[WORK TASK] In the listing below, start your output at the line with "The image size is (1344, 896)." and end it after the line with "Given: Expand the Last Name field settings", copying every line exactly.
++++
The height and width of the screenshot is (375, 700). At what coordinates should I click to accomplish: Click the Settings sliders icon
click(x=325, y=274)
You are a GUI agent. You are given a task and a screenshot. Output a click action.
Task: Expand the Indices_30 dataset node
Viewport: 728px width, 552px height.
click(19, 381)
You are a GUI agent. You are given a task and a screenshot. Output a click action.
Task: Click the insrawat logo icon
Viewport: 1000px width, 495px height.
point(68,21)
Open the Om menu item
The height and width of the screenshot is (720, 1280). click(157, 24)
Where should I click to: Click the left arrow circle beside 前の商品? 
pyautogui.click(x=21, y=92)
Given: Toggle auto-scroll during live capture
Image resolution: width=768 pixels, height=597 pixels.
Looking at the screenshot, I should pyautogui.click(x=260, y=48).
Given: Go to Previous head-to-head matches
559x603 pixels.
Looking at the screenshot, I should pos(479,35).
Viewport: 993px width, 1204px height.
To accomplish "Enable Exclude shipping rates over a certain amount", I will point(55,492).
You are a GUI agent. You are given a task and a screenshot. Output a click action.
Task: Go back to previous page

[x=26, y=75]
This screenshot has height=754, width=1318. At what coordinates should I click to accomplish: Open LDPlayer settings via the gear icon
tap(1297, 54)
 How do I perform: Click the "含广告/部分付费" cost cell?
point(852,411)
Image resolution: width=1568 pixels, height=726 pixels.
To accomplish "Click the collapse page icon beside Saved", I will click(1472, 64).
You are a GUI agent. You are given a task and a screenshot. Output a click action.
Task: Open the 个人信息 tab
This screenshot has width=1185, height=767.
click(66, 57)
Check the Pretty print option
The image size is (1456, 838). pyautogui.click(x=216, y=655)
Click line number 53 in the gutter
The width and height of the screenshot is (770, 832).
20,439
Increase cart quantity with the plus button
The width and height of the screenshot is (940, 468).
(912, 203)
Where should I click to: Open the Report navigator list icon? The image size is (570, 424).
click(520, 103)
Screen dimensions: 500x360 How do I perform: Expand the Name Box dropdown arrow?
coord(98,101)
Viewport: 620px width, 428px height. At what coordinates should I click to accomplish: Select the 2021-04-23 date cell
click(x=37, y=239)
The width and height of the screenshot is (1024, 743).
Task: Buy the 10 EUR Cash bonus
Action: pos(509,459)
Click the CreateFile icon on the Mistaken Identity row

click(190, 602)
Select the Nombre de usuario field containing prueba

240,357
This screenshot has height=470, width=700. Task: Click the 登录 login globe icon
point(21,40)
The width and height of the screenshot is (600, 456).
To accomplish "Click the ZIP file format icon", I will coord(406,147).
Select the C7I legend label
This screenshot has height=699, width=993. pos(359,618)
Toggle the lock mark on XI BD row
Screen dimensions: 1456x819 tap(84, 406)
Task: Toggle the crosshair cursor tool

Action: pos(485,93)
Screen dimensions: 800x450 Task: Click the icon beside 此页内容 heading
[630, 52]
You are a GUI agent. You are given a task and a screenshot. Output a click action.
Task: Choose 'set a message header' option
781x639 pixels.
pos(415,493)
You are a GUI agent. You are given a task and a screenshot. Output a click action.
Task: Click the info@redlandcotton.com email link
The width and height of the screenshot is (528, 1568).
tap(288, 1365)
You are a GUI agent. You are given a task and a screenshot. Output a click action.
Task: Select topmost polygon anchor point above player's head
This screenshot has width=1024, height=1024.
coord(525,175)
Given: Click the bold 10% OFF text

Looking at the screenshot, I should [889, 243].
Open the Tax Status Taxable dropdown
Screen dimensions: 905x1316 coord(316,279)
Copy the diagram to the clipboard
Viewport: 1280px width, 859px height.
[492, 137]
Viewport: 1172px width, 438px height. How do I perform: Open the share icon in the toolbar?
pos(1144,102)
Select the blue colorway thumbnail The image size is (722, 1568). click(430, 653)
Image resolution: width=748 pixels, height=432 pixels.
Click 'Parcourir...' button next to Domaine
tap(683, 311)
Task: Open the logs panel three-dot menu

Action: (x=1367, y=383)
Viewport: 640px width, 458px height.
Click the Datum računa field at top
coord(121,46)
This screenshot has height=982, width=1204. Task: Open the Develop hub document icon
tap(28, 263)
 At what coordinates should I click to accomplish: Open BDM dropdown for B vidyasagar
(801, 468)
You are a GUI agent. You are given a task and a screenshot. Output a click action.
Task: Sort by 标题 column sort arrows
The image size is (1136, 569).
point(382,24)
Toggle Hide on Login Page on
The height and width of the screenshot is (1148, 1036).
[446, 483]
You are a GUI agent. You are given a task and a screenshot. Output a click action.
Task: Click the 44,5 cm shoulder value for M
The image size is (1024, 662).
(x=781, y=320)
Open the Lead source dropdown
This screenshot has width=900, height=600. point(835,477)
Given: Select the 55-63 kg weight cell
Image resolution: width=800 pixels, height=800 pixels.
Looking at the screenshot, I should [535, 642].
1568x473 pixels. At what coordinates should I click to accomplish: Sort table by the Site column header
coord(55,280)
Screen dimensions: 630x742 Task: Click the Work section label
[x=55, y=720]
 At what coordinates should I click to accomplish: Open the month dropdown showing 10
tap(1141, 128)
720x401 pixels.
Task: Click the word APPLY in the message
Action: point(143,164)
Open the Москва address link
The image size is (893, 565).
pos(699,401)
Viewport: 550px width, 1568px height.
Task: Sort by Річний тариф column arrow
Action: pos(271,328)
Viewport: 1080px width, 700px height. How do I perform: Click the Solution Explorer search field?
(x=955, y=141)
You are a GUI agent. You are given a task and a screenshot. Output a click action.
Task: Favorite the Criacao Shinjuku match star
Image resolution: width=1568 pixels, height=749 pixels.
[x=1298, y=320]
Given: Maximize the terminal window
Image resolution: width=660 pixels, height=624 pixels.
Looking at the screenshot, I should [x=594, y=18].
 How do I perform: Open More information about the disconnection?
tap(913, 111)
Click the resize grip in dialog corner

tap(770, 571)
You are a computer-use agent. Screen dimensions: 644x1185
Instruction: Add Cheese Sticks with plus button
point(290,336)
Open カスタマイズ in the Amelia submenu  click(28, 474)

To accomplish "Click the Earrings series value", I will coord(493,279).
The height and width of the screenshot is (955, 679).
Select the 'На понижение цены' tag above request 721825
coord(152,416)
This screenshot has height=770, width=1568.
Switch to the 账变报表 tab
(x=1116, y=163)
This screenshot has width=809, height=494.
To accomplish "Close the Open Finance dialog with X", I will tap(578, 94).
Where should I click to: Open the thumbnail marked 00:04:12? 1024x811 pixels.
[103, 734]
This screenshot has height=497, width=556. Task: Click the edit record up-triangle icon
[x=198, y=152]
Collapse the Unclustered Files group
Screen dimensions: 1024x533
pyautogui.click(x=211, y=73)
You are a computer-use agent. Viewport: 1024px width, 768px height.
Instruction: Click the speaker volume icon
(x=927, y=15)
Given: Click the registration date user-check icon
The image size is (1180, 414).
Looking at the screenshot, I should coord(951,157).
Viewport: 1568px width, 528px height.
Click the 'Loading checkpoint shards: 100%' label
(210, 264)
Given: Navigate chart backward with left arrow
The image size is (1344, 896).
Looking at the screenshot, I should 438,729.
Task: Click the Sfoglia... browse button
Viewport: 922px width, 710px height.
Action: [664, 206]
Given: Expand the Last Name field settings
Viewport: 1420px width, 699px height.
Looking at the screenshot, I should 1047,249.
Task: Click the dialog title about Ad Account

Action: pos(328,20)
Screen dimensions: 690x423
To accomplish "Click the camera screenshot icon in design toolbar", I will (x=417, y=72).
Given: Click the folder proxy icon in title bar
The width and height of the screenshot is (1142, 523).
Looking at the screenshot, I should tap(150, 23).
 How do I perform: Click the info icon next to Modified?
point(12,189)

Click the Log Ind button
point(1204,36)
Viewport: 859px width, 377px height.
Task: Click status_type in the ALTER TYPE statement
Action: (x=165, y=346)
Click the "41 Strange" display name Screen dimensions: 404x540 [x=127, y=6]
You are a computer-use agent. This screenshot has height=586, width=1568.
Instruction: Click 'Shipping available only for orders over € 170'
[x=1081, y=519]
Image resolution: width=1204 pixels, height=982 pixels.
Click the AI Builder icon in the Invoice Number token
++++
[RESPONSE AREA]
The image size is (1344, 896).
Looking at the screenshot, I should 438,729.
Task: Click the Sfoglia... browse button
Viewport: 922px width, 710px height.
Action: [664, 206]
Given: Expand the Last Name field settings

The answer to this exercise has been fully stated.